Ha ripreso forma a inizio settembre su Amazon Prime Video The Boys, serie tratta dall’omonimo best-seller del New York Times creato da Garth Ennis e Darick Robertson. Una seconda stagione, quella che fino ad oggi ha snocciolato 5 puntate, che guarda all’inclusione LGBT e all’ipocrisia hollywoodiana nei confronti della nostra comunità, con il mondo dei supereroi finalmente rappresentato.
ATTENZIONE SPOILER
Nell’ultimo episodio andato in onda su Amazon Prime Video, il quinto, vediamo la super Maeve – interpretata da Dominique McElligott – sorta di Wonder Woman dei nostri tempi, costretta ad un outing forzato dal collega dei Sette Patriota, interpretato dal diabolico ed eccezionale Antony Starr. In diretta tv Maeve si ritrova a confessare la propria bisessualità, essendo innamorata di una donna che fino a quel momento aveva sempre tenuto segreta, con tanto di film riscritto solo e soltanto per lei, per includere il suo orientamento sessuale. Ed è qui, sul set di questa pellicola sui famigerati Sette, che Maeve assiste ad una scena agghiacciante, al fianco dell’amata Elena, perché i produttori del film le presentano la sua nuova immagine, che la vede sventolare una bandiera rainbow, con tanto di hastag #BraveMaeve e prenotate comparsate in Queer Eye. “In realtà lei è bisessuale, non lesbica”, precisa la compagna, ma Ashley (Colby Minife), vicepresidente dell’azienda, dice ad entrambe che “la lesbica si vende più facilmente”, anche perché più “accessibile” al pubblico rispetto ai bisessuali. Tutt’altro che sottile la critica nei confronti di una società che tende ad oscurare la comunità B, come se non esistessero e mentissero esclusivamente a loro stessi, mentre sul set della pellicola che Maeve è costretta a girare un volutamente imbarazzante bacio con una donna viene bruscamente tagliato dal regista, come a voler sottolineare l’incapacità hollywoodiana, soprattutto in ambito blockbuster, di rappresentare appieno l’amore tra persone dello stesso sesso. Qualcosa che recentemente abbiamo tristemente visto in titoli come Avengers: Endgame, Star Wars: The Rise of Skywalker e La bella e la bestia.

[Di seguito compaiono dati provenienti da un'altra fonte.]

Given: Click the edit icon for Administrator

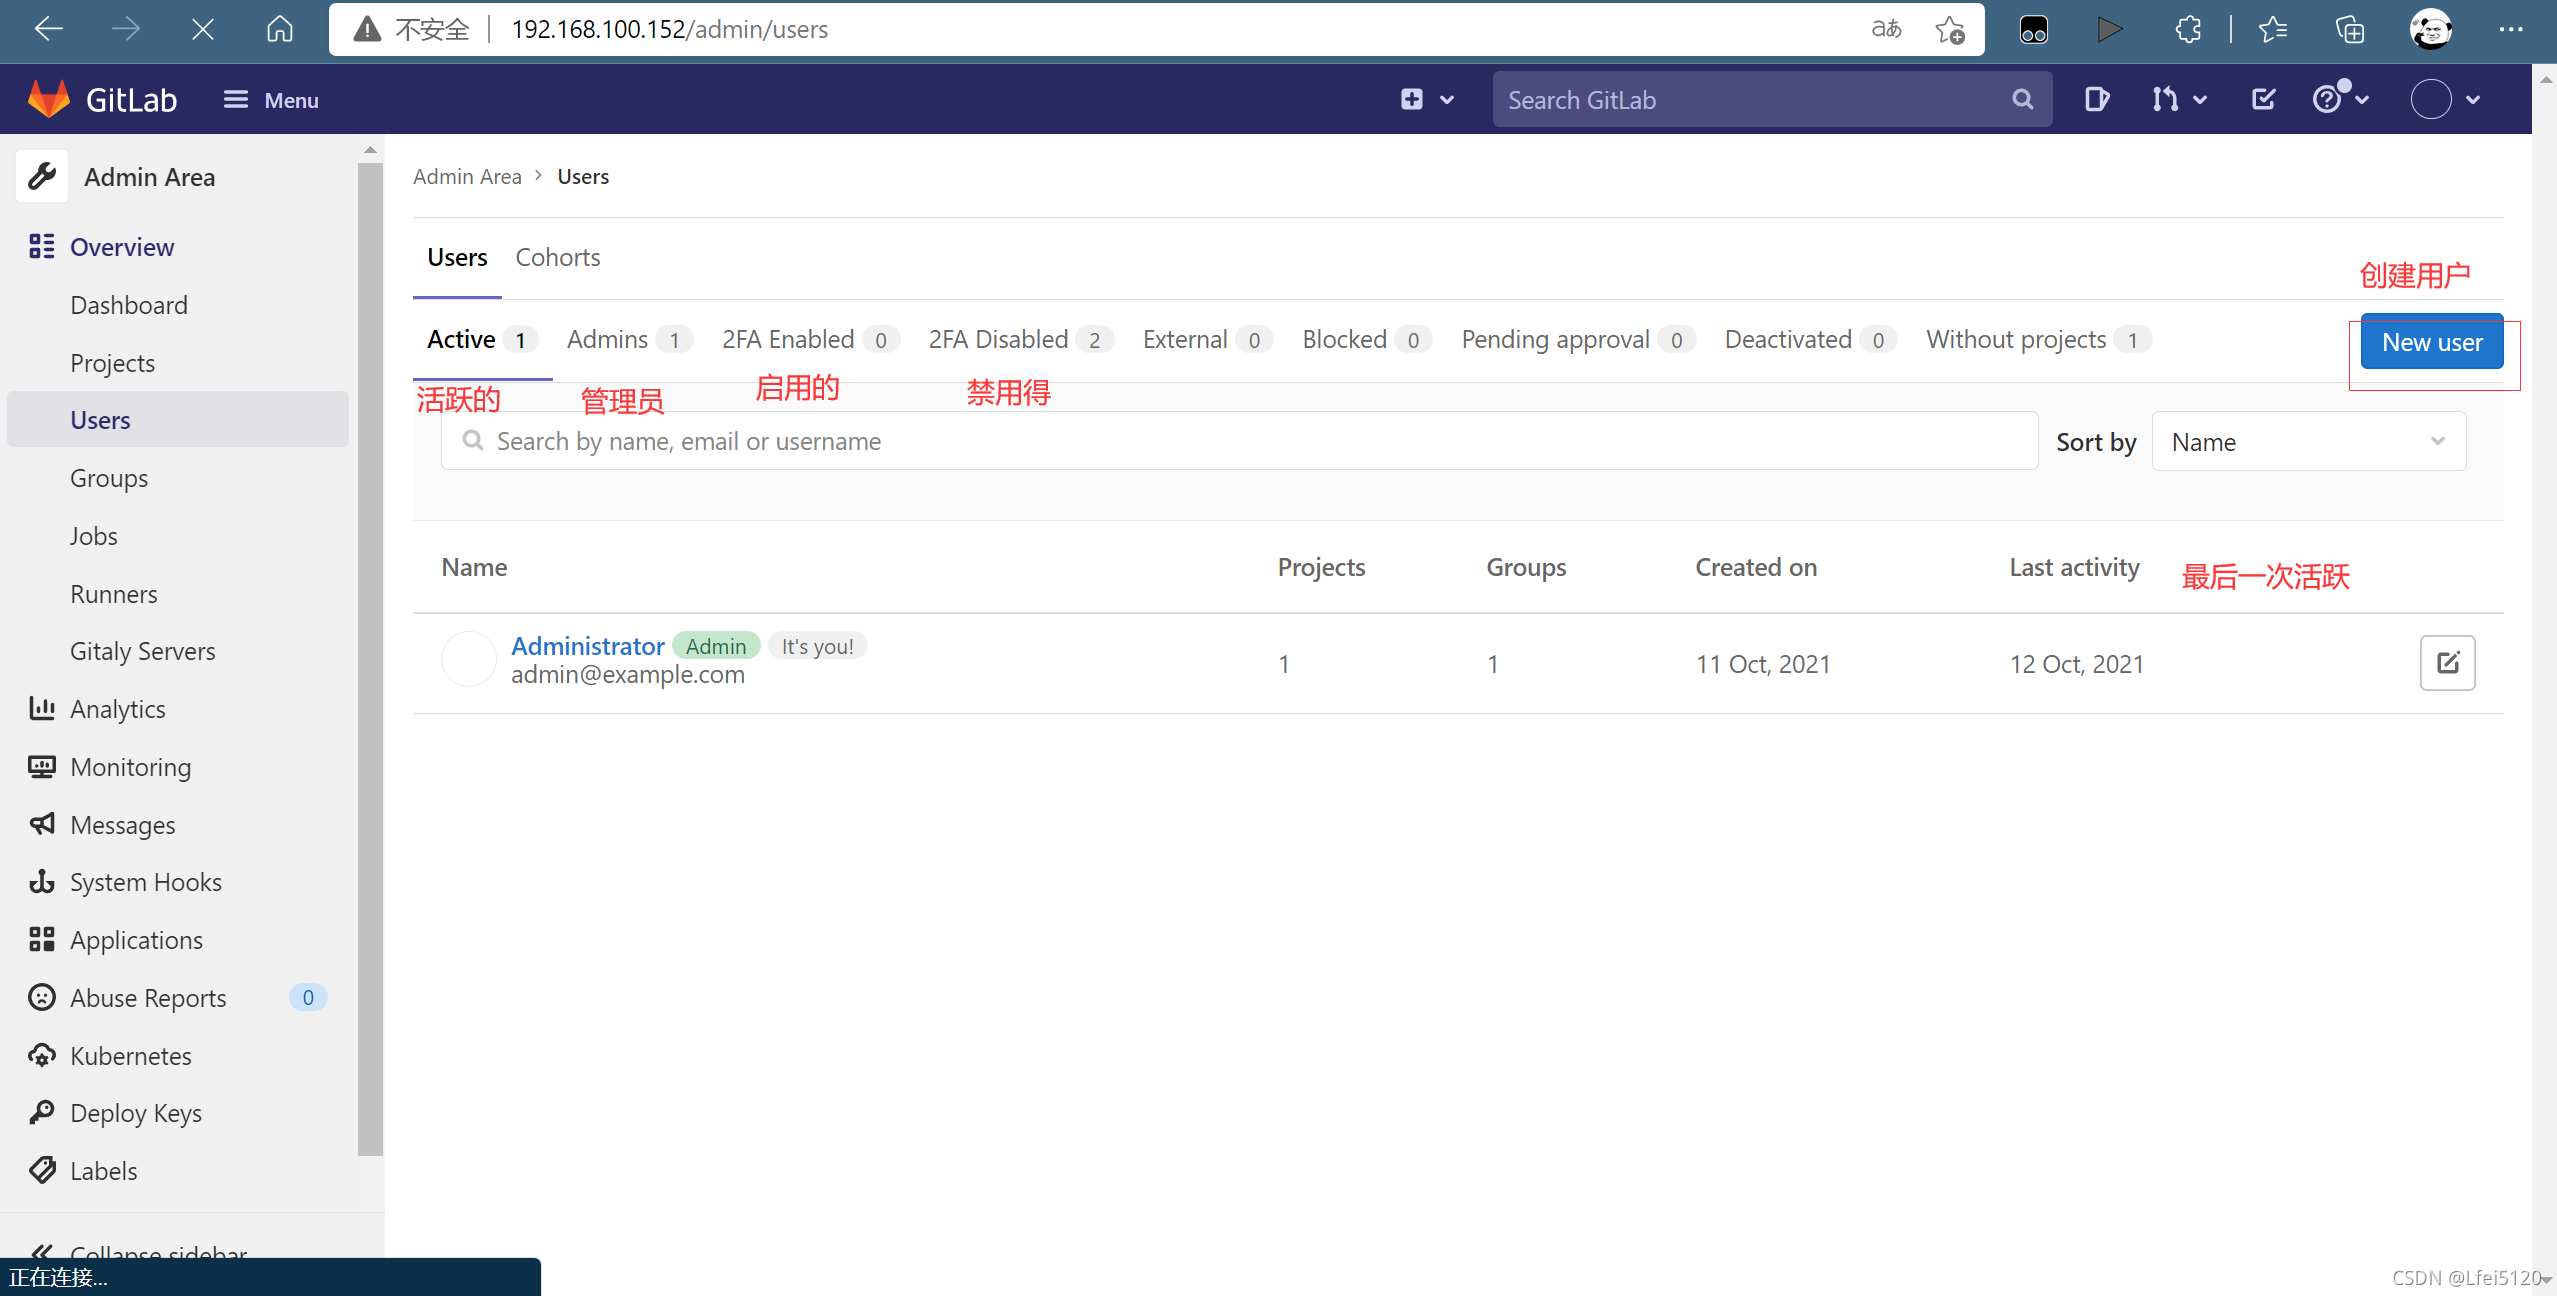Looking at the screenshot, I should [2446, 663].
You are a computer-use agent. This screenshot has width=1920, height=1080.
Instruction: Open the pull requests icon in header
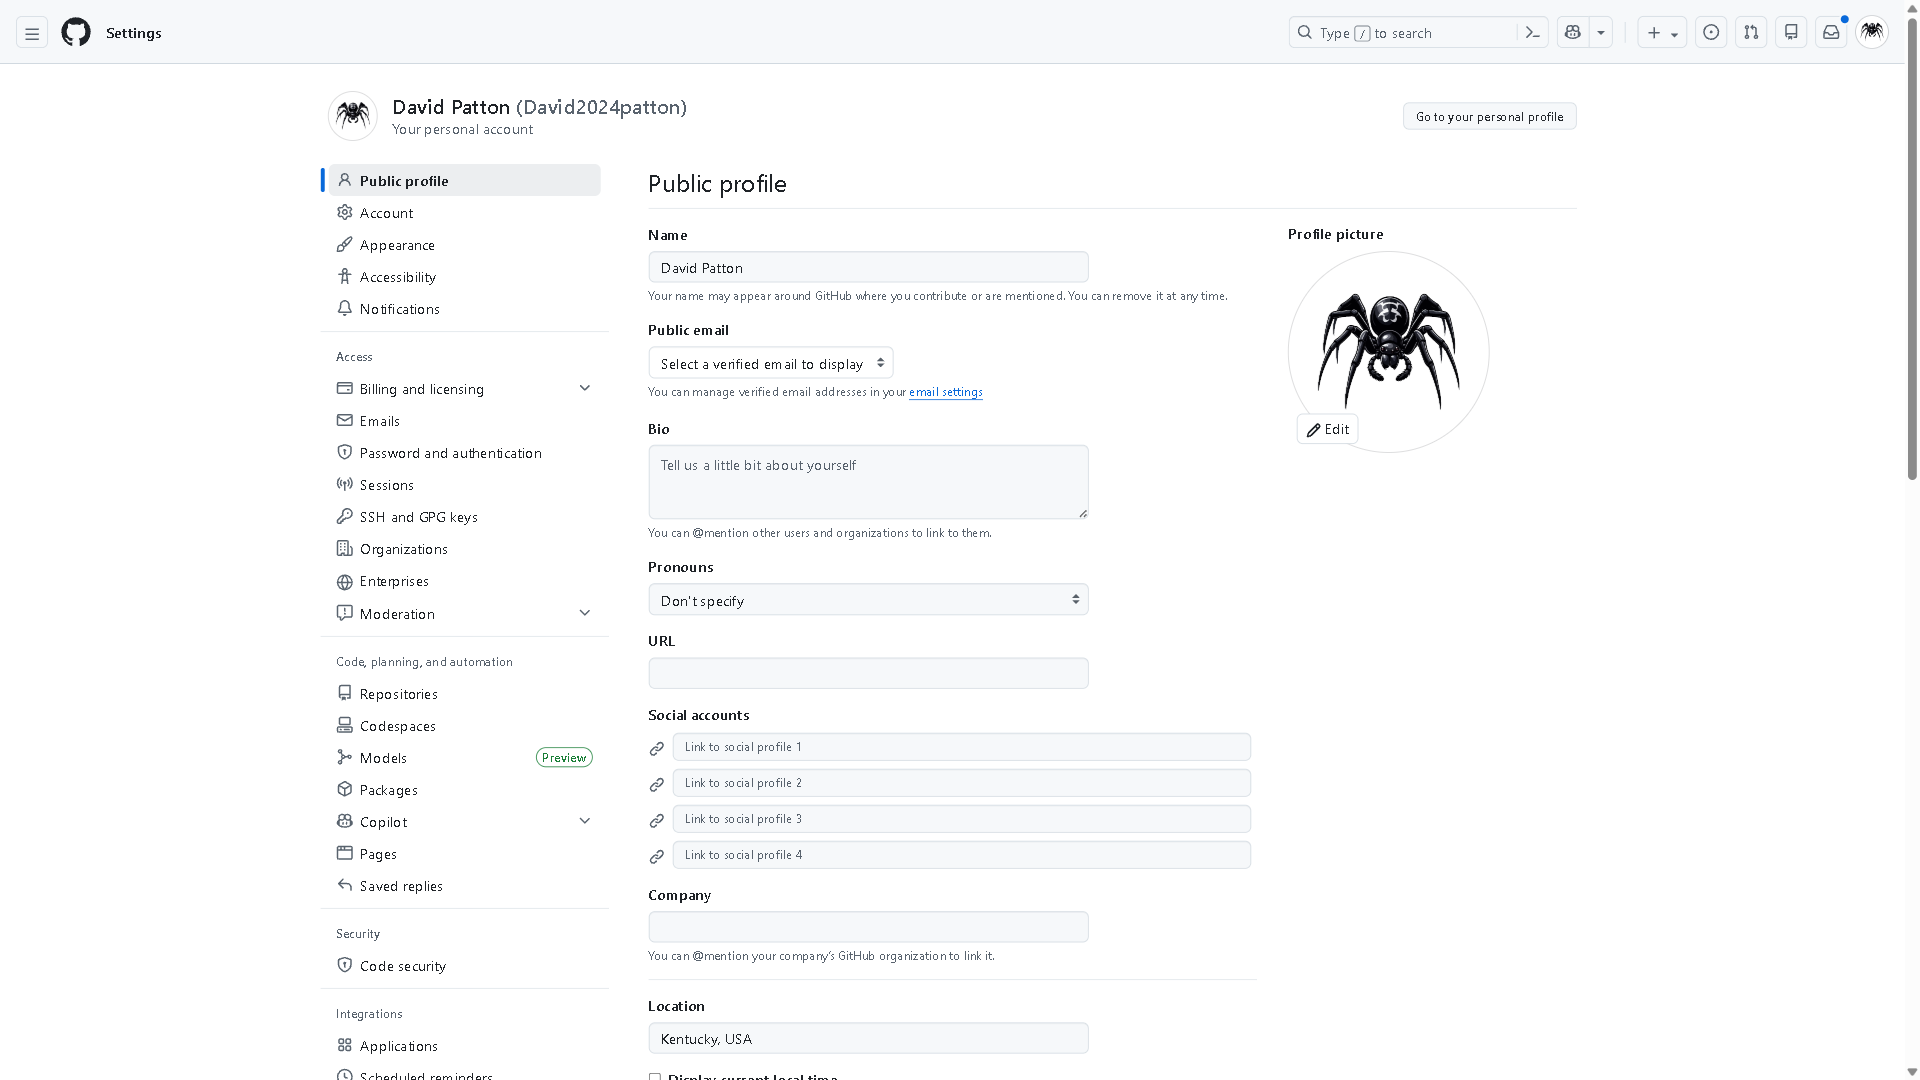(x=1751, y=33)
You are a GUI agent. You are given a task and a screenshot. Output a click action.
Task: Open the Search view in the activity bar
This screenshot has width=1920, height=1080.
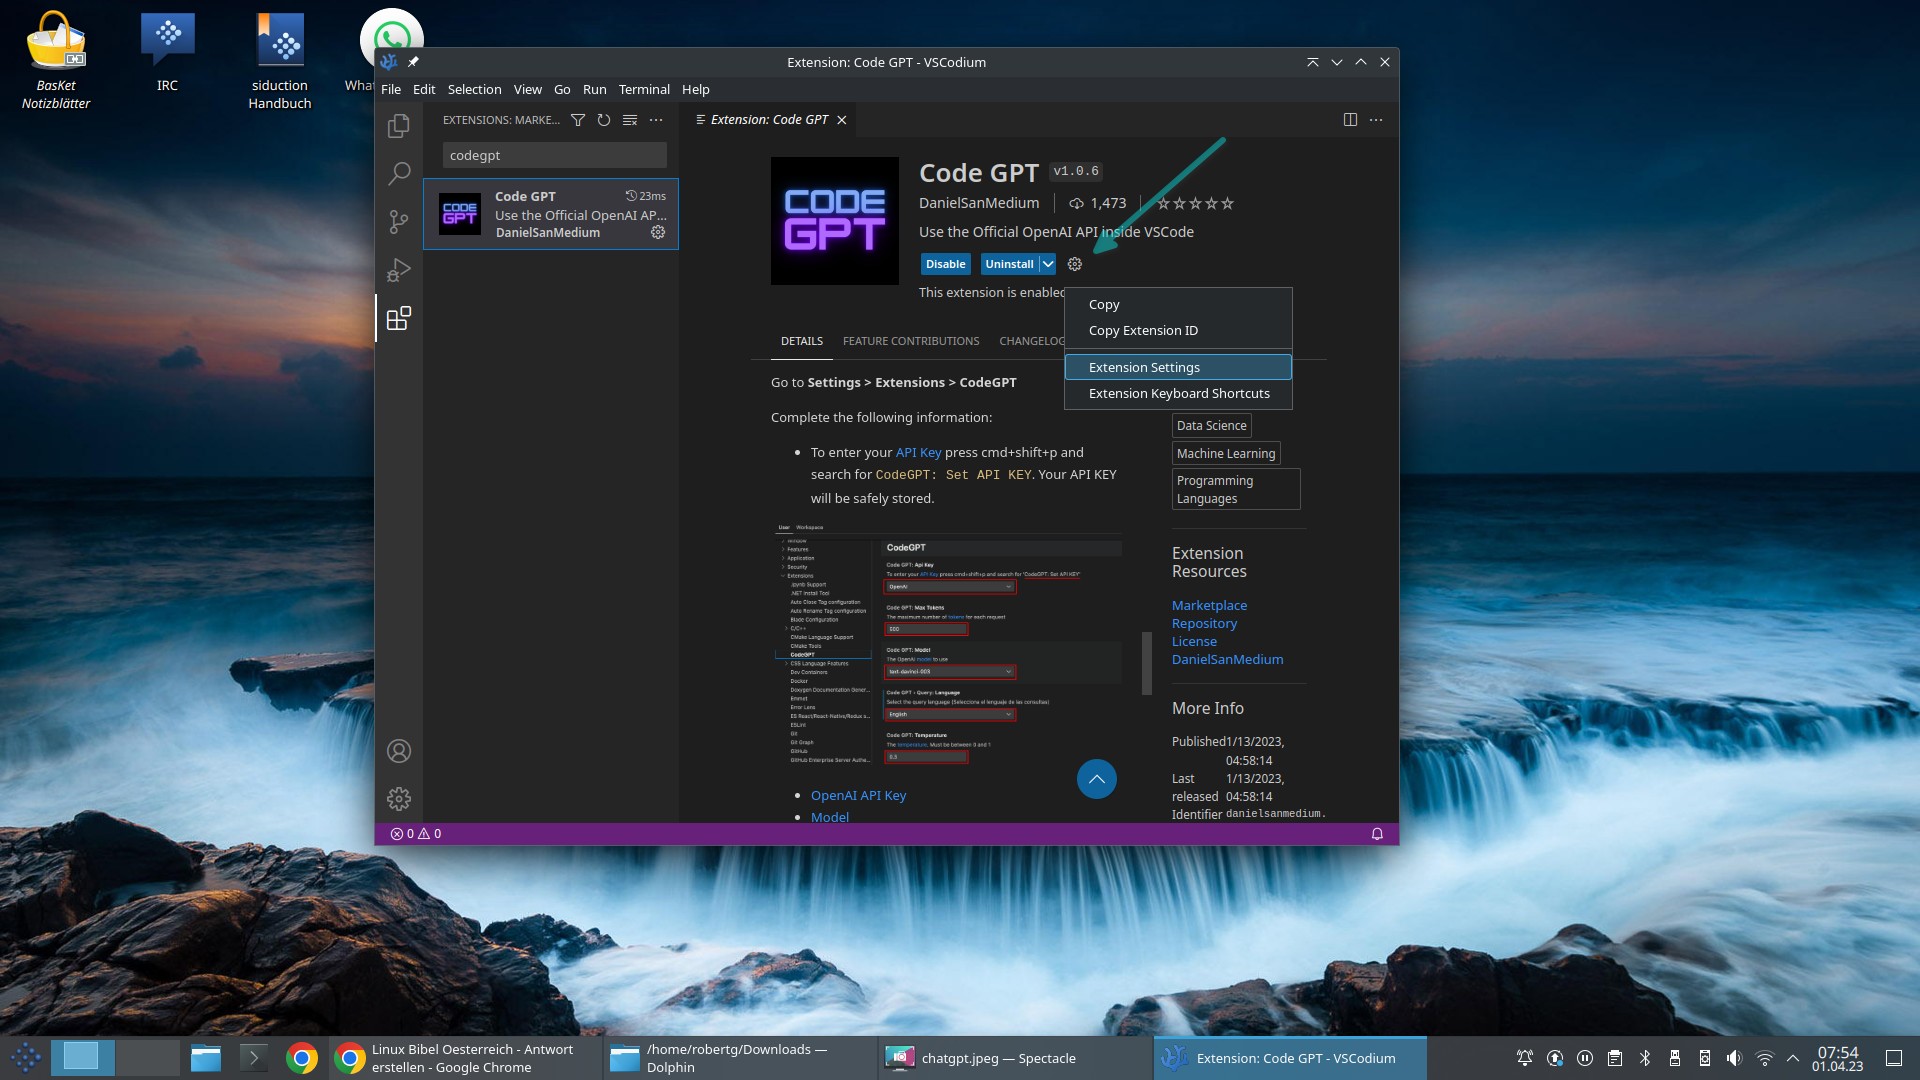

E non è tutto. Nella scena precedente ad Elena, compagna di Maeve, viene anche proposto di indossare abiti maschili, come pantaloni lunghi e camicie, perché “una ricerca ha dimostrato che due donne femminili in una relazione inviano un messaggio problematico. Gli americani accettano di più le lesbiche quando hanno una relazione con un chiara ruolo di genere, come Ellen e Portia”.
Una stoccata palese nei confronti della stereotipata rappresentazione delle relazioni queer nei principali media, quella firmata dal creatore ed executive producer Eric Kripke, come sottolineato da Gay Times.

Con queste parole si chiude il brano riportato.